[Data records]
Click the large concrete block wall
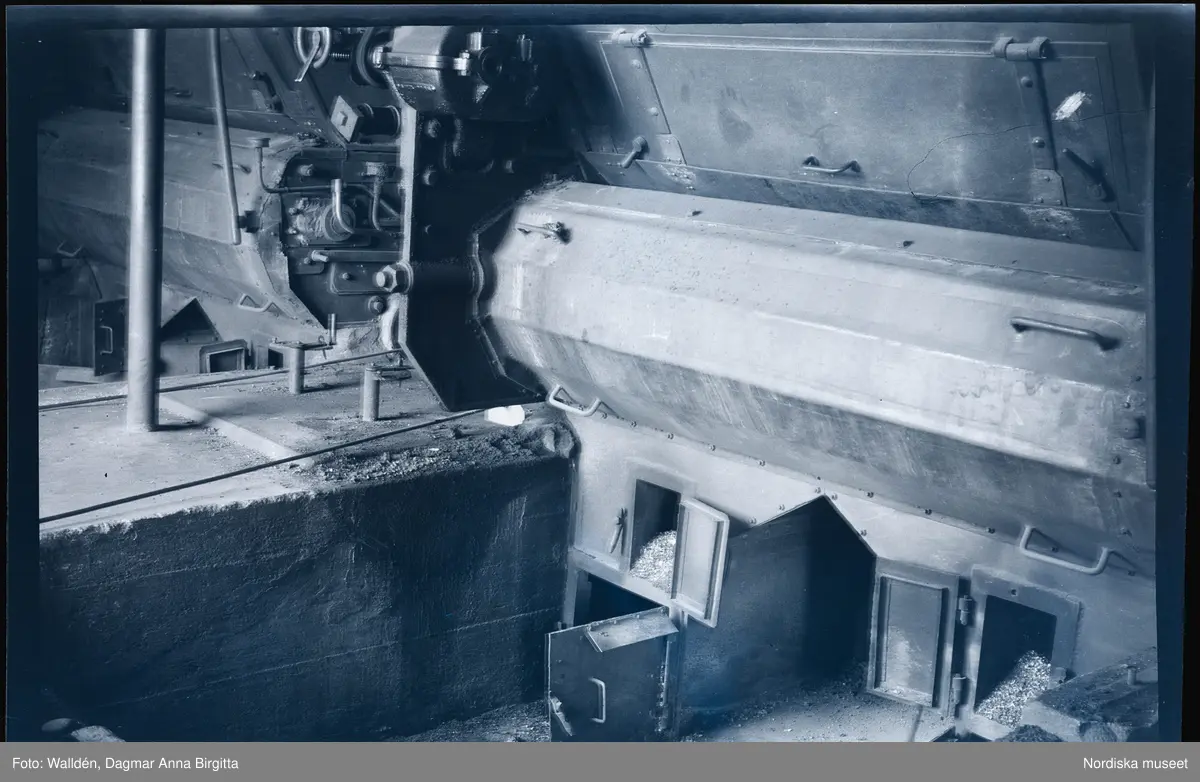Viewport: 1200px width, 782px height. (x=300, y=590)
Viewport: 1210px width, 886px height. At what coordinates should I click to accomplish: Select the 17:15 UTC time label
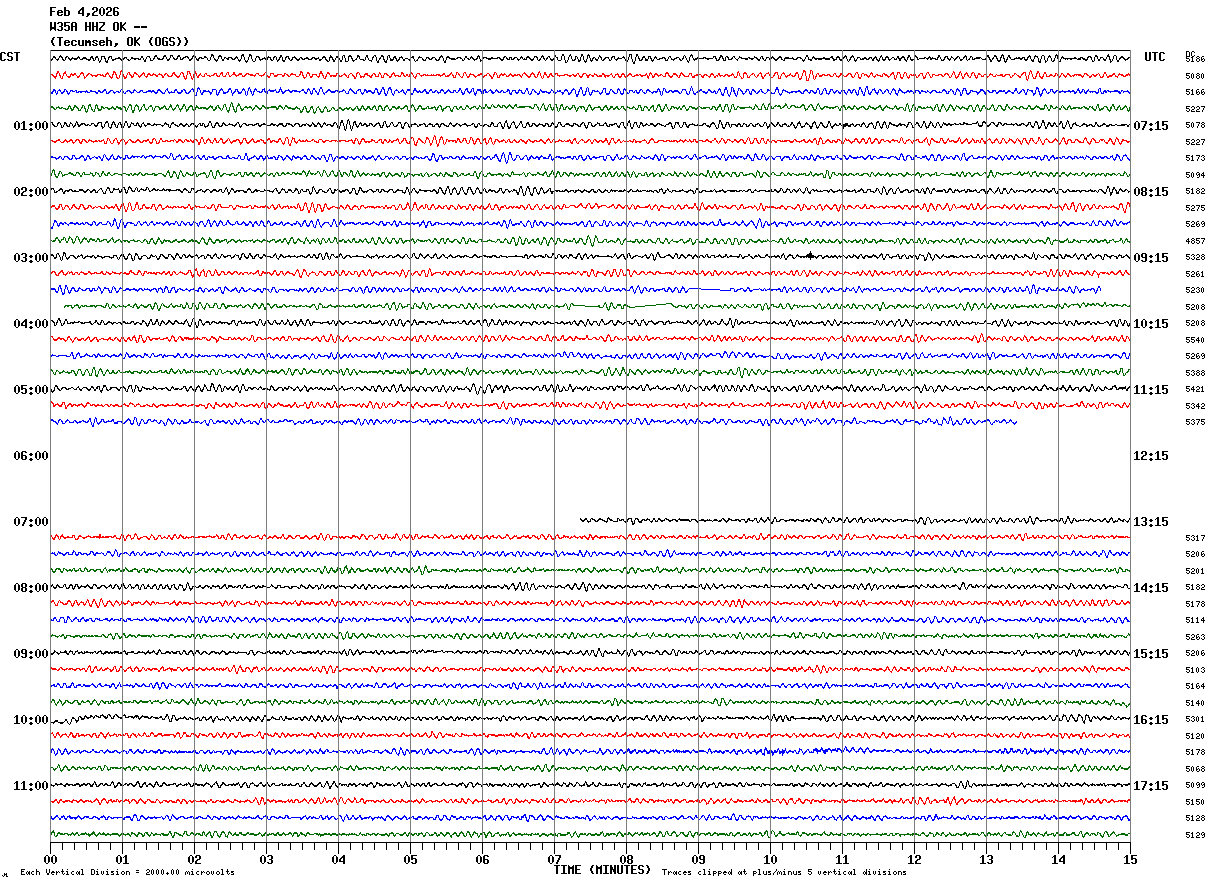[1151, 786]
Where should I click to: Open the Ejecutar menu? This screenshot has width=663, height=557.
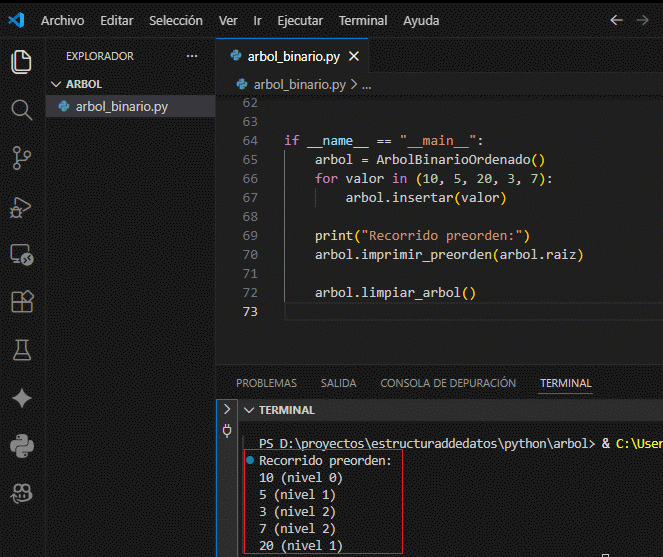(300, 20)
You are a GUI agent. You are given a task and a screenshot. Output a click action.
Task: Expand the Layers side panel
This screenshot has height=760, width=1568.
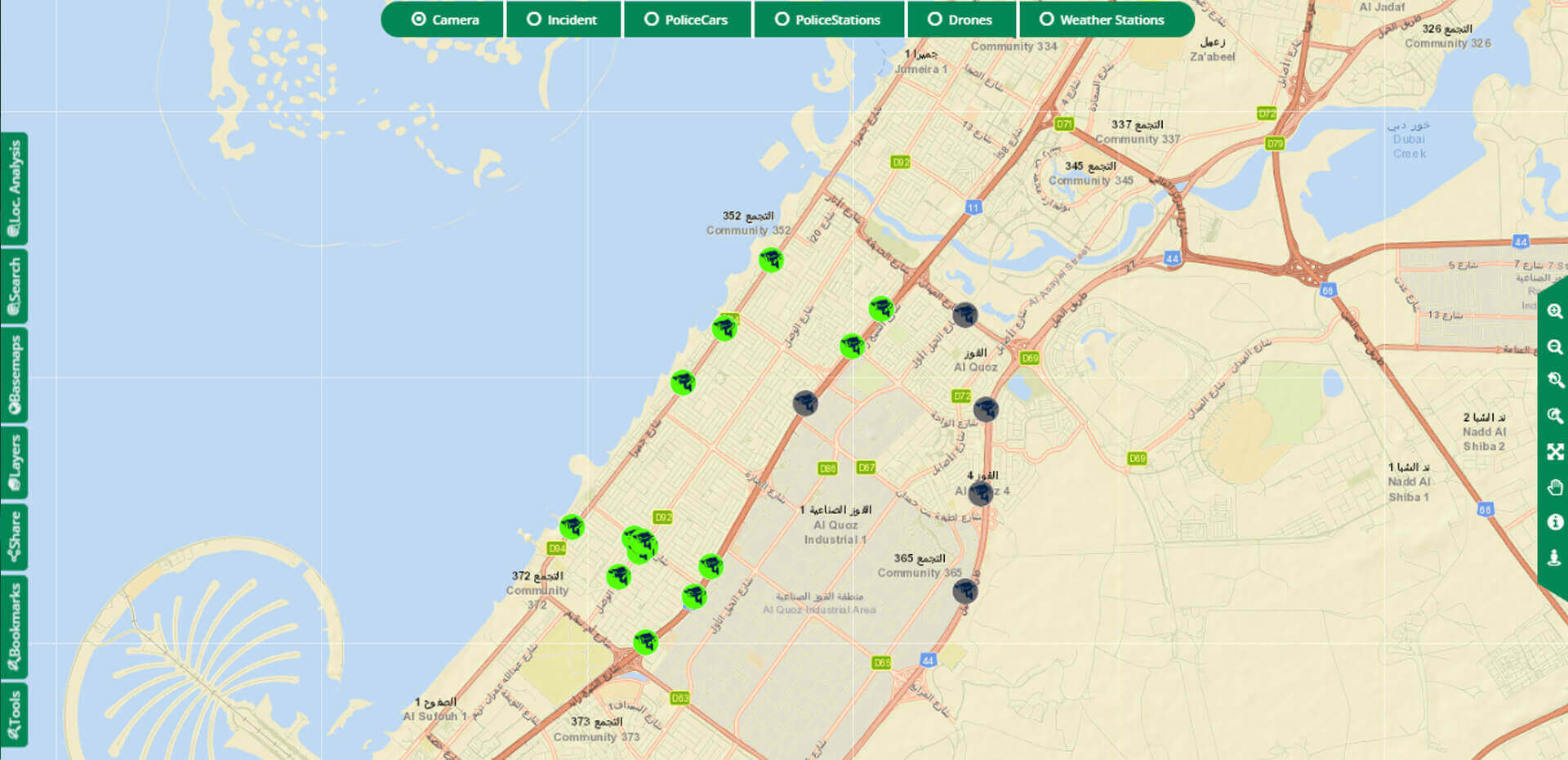pyautogui.click(x=15, y=463)
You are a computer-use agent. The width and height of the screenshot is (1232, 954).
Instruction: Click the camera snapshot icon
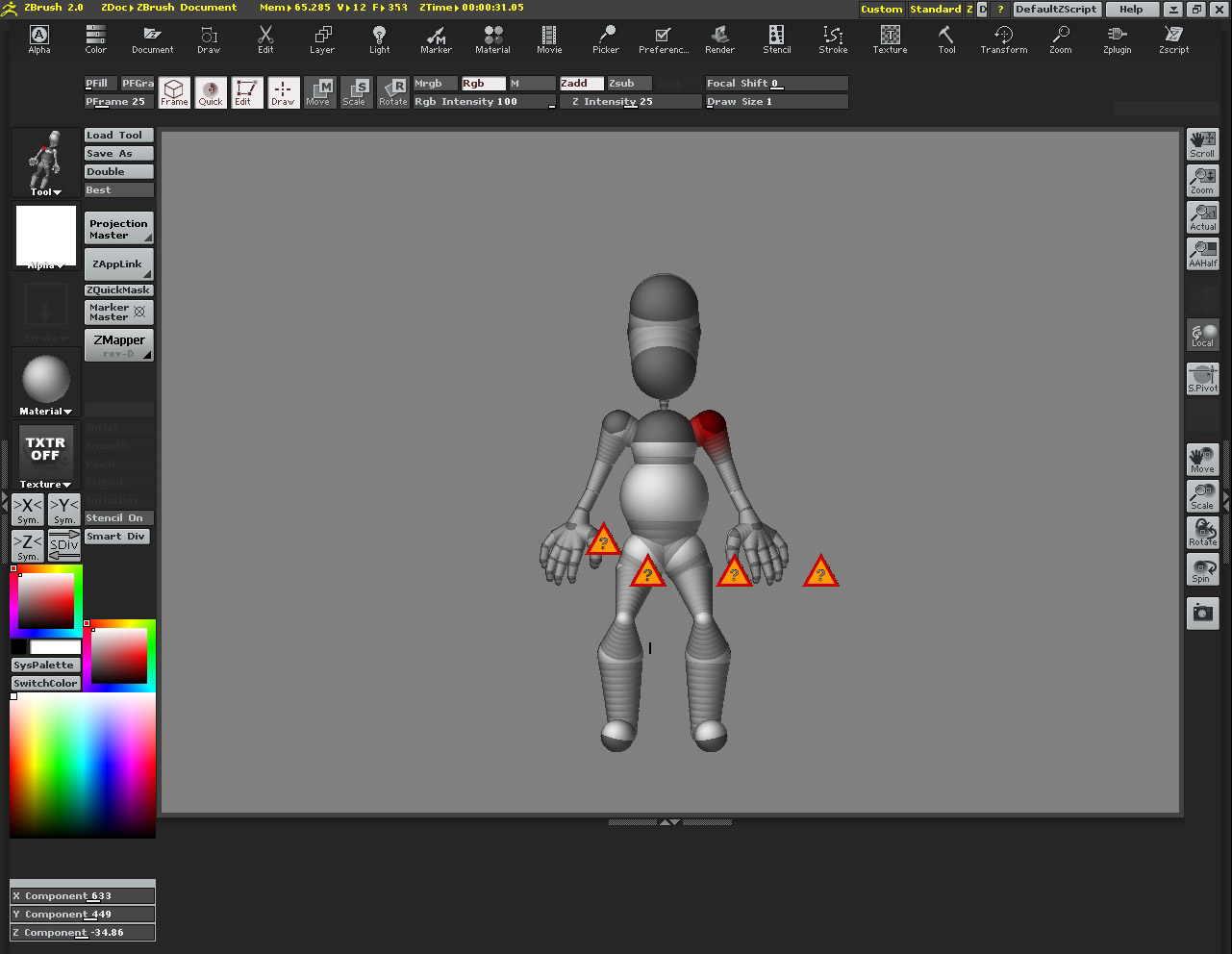[1202, 613]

AIM OF THE EXERCISE:
Render the data records above as a numbered list, leaving out blank lines and the pictures.

REPLY TO THE TASK:
1. Click the large concrete block wall
2. Viewport: 1200px width, 782px height. (x=300, y=590)
3. Viewport: 1210px width, 886px height. At what coordinates should I click to accomplish: Select the 17:15 UTC time label
4. [1151, 786]
5. Where should I click to: Open the Ejecutar menu? This screenshot has width=663, height=557.
6. (300, 20)
7. You are a GUI agent. You are given a task and a screenshot. Output a click action.
8. Task: Expand the Layers side panel
9. This screenshot has height=760, width=1568.
10. pyautogui.click(x=15, y=463)
11. You are a computer-use agent. The width and height of the screenshot is (1232, 954).
12. Instruction: Click the camera snapshot icon
13. [1202, 613]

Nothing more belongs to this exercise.